• **Work order**
Below are the records. Retype exactly the lines between the lines holding "Where should I click to: Select the JZT-SLI" and "Click the 280", inclusive.

━━━━━ Dataset records

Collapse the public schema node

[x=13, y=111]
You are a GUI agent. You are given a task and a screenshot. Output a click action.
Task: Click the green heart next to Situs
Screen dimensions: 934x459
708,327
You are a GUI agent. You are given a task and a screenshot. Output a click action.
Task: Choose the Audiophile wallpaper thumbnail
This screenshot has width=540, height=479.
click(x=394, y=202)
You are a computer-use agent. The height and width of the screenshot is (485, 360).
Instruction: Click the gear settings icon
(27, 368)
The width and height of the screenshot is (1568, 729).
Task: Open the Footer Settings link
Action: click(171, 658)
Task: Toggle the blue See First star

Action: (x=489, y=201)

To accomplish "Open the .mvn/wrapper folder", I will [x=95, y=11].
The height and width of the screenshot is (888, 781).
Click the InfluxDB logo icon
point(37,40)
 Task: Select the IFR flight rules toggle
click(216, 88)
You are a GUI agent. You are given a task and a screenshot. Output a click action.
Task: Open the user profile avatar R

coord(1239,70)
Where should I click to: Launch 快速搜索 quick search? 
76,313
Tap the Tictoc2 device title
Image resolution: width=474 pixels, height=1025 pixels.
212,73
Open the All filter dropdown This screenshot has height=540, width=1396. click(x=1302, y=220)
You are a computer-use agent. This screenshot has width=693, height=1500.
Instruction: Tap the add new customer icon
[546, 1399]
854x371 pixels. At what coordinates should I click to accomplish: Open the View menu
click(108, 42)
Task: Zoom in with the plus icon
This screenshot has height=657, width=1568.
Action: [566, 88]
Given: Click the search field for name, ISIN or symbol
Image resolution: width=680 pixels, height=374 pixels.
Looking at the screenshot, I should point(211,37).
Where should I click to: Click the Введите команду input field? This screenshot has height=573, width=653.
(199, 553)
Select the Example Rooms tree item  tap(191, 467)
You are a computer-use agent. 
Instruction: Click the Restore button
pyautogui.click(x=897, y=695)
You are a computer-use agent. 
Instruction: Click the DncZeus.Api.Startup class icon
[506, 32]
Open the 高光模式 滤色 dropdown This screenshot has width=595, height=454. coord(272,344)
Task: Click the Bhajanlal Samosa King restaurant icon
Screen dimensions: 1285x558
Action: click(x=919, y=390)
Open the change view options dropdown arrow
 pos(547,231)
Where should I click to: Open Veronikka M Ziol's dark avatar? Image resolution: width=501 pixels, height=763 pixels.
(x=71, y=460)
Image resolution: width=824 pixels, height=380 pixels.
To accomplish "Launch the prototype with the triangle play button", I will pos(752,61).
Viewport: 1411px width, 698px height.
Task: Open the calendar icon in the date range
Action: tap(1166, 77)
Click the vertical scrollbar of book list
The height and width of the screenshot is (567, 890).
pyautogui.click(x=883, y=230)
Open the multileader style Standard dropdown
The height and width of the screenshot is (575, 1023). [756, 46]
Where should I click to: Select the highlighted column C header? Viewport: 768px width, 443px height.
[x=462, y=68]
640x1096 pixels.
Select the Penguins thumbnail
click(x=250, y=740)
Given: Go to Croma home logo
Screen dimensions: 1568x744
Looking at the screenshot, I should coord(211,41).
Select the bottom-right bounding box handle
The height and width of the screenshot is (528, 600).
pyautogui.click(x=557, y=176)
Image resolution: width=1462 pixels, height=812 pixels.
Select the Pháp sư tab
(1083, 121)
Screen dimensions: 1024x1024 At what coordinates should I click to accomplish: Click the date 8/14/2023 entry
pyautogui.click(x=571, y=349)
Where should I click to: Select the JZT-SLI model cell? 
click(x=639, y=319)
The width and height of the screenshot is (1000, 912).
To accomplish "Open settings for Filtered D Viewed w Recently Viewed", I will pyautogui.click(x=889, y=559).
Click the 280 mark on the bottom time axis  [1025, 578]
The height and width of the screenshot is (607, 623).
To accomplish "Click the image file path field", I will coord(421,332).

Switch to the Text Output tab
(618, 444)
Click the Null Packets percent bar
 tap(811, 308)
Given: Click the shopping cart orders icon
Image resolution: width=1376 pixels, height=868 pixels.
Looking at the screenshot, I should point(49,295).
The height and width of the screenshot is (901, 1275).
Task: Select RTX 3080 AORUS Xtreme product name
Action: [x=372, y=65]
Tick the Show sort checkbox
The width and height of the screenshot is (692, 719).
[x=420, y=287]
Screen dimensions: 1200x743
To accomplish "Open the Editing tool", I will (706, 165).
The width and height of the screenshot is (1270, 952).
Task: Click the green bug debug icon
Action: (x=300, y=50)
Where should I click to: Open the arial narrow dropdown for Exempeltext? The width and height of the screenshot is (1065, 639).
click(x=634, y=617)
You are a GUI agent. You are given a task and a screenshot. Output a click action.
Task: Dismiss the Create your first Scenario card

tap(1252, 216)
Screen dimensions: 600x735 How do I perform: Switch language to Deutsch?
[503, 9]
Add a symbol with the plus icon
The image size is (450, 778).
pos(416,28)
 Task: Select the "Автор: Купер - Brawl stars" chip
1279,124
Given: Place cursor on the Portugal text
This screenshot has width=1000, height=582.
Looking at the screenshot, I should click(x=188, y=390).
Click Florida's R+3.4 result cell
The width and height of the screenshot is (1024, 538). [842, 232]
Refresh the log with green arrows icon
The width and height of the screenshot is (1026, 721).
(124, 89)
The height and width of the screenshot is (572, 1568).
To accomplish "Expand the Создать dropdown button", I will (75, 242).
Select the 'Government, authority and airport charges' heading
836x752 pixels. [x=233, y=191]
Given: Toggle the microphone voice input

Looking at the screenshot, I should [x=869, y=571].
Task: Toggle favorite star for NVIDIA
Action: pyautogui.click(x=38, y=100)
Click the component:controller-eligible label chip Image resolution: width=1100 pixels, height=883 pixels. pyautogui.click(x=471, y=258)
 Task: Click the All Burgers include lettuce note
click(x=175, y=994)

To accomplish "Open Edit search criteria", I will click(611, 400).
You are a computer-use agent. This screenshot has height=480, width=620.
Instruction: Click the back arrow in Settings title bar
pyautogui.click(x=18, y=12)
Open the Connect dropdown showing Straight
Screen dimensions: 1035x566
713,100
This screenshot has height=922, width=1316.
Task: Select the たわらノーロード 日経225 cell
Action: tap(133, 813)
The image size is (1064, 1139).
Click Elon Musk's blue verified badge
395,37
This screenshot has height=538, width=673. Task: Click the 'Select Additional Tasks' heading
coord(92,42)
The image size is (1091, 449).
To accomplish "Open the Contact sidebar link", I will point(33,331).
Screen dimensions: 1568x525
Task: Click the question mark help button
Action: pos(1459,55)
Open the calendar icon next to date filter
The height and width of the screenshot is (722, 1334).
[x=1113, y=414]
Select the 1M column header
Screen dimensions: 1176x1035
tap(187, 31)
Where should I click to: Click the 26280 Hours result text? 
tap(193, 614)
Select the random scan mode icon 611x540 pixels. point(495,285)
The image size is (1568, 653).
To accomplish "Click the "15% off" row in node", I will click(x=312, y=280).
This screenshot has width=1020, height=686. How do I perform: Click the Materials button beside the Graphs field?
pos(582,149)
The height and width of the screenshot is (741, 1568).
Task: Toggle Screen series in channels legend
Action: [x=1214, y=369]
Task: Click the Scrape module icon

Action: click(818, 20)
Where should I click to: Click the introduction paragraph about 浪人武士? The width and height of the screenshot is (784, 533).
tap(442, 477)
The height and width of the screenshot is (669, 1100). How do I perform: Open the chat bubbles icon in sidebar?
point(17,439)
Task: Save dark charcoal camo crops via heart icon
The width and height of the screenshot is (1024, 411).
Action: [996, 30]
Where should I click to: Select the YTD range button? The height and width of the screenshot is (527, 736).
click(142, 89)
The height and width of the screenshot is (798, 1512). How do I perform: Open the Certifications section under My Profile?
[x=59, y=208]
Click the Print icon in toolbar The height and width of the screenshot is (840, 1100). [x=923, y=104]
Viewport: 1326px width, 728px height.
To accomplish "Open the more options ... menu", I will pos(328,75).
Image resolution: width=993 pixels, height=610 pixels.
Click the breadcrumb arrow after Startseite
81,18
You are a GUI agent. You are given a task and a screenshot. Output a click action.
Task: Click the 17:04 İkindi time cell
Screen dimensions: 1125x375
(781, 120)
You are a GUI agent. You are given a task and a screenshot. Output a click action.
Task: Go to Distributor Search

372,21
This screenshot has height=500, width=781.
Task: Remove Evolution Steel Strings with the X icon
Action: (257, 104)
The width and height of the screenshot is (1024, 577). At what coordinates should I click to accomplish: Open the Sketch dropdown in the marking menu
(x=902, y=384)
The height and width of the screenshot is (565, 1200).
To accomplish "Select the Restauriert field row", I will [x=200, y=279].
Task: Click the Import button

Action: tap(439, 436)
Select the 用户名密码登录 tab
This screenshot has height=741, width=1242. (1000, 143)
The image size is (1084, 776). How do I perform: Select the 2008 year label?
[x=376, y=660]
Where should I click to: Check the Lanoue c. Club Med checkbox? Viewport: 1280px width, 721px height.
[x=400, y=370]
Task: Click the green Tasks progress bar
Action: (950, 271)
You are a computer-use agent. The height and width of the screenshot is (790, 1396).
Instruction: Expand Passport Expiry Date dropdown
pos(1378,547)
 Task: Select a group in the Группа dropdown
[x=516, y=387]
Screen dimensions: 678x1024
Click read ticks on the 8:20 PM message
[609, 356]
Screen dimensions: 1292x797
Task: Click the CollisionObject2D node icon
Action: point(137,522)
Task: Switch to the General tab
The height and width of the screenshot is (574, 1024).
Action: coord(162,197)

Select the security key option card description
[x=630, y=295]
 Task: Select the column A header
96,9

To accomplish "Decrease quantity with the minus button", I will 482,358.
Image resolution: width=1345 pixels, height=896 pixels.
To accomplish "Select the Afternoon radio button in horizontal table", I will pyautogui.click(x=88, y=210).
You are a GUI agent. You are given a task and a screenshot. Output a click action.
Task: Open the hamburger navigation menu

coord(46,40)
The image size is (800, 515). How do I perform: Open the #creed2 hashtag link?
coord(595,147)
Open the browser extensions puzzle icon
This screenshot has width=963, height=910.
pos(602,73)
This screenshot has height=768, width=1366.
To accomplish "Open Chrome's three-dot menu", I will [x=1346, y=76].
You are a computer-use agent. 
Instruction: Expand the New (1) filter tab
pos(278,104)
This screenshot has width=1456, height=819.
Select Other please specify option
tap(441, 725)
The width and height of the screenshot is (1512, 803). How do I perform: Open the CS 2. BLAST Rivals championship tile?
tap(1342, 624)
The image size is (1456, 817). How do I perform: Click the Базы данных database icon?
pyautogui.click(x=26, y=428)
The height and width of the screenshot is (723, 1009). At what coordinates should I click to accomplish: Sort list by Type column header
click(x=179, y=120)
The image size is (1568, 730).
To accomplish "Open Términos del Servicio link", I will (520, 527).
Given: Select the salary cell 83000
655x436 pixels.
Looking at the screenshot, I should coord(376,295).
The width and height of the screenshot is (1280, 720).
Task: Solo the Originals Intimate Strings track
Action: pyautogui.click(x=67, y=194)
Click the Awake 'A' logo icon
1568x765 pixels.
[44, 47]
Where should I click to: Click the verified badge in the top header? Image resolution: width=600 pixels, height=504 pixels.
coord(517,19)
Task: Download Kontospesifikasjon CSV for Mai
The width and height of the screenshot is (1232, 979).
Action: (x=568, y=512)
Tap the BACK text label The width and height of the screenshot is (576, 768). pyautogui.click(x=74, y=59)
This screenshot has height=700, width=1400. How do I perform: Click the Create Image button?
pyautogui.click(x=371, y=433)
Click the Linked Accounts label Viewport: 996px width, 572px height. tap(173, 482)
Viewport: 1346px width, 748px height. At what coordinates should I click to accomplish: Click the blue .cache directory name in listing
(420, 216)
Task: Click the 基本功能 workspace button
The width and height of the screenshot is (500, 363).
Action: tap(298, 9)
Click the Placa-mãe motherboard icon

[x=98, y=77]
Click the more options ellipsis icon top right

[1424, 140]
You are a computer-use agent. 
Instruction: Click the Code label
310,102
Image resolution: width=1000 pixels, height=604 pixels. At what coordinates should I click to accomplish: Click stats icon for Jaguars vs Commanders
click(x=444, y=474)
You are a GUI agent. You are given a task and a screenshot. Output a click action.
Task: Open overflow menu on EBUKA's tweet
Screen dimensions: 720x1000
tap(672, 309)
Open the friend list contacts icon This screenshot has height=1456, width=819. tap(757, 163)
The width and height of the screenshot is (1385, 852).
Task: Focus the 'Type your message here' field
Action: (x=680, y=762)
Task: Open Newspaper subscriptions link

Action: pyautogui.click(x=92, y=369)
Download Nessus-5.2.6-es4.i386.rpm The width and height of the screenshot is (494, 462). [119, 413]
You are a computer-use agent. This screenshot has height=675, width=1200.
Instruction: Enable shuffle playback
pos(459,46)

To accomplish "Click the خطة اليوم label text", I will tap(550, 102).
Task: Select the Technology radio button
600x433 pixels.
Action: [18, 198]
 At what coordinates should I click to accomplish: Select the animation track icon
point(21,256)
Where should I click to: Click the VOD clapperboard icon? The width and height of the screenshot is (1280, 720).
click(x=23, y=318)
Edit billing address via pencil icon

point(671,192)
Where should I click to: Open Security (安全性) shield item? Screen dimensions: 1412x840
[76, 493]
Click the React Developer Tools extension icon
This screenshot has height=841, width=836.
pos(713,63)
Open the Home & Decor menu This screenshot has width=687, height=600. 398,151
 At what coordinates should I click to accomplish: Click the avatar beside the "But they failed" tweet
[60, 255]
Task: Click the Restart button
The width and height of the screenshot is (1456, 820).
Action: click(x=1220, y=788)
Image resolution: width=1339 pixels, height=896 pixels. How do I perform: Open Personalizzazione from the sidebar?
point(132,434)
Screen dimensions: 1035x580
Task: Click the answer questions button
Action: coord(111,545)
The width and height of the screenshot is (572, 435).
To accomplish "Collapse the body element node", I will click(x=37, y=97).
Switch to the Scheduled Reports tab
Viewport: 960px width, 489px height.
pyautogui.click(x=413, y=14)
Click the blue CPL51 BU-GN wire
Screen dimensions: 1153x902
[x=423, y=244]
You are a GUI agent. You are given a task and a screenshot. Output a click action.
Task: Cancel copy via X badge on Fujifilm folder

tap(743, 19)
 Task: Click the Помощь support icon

━━━━━━━━━━

• **Solution to the exercise**
Where should I click to: Select the JZT-SLI model cell? 
click(x=639, y=319)
The width and height of the screenshot is (1000, 912).
To accomplish "Open settings for Filtered D Viewed w Recently Viewed", I will pyautogui.click(x=889, y=559).
Click the 280 mark on the bottom time axis  [1025, 578]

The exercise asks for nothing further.